An organisation will not have a surplus unless the person controlling the finances is ignoring requests for “essentials” so as to ensure income greater than outgo.
If this isn’t real then start a small business on small overheads and watch those overheads grow and grow almost all by themselves until outgo exceeds income.
I write this for the attention of small business, because they perhaps might listen. The same rule applies to large businesses and governments, but they won’t listen. In fact if any small business acted like a government financially they would soon be bankrupt, if not imprisoned.
A small business can be a beautiful thing. Small business are the backbone of our economy. Even more than that, they ARE the economy.

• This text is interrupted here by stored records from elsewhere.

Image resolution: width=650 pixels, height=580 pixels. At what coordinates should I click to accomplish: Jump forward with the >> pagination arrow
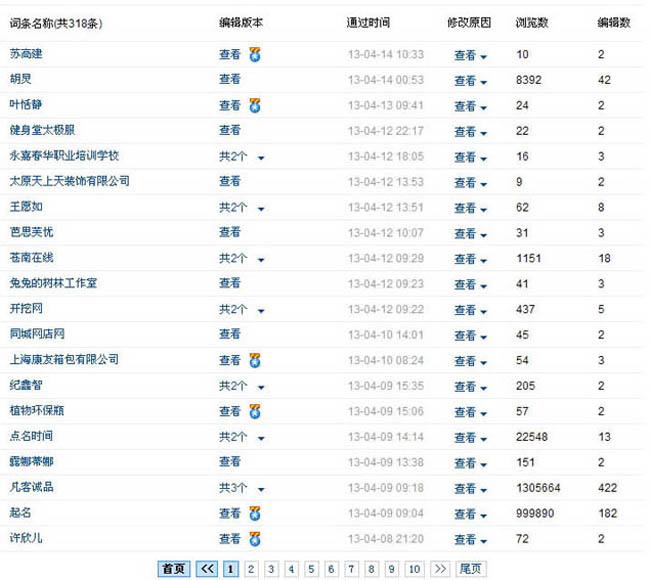coord(440,568)
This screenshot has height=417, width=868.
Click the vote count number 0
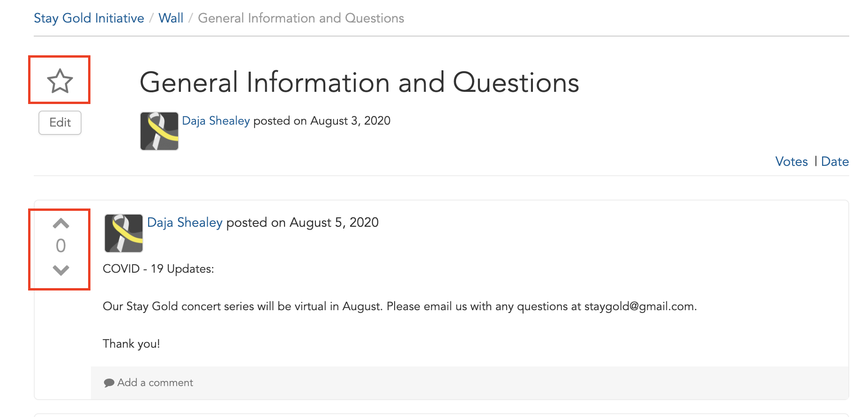tap(61, 246)
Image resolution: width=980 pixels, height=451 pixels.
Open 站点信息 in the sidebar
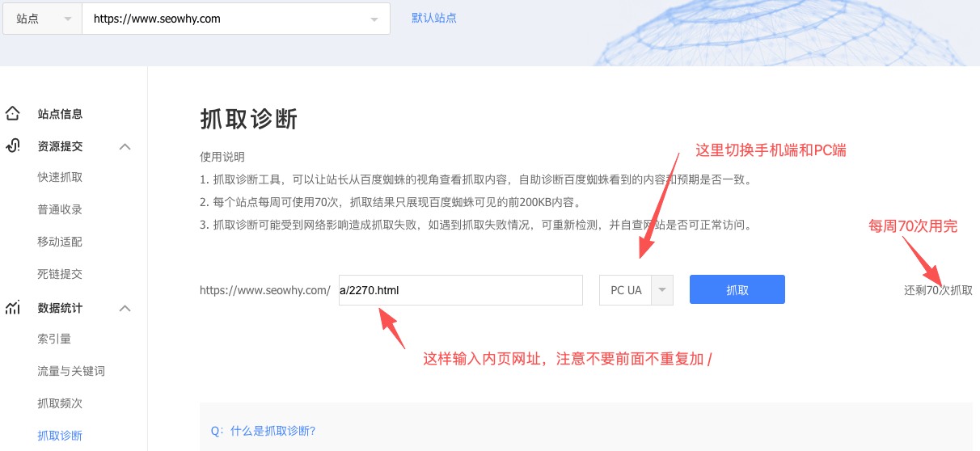point(60,114)
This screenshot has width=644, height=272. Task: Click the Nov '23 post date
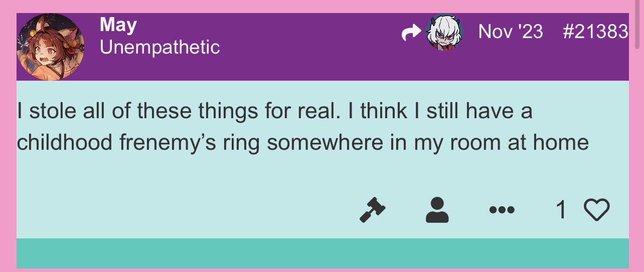(511, 32)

In 2017, of the 5.7 million businesse in the UK, 5.5 million or 96% employed under 10 people. We are indeed a proud nation of shopkeepers.
That an organisation will always try to spend more than it makes, is more than a rule, it is a natural law, and only insensitivity to all those reasonable demands for more facilities will allow the creation of a viable business to occur. Then when the money has been made, delivery facilities can be gotten, but beware those insidious monthly commitments.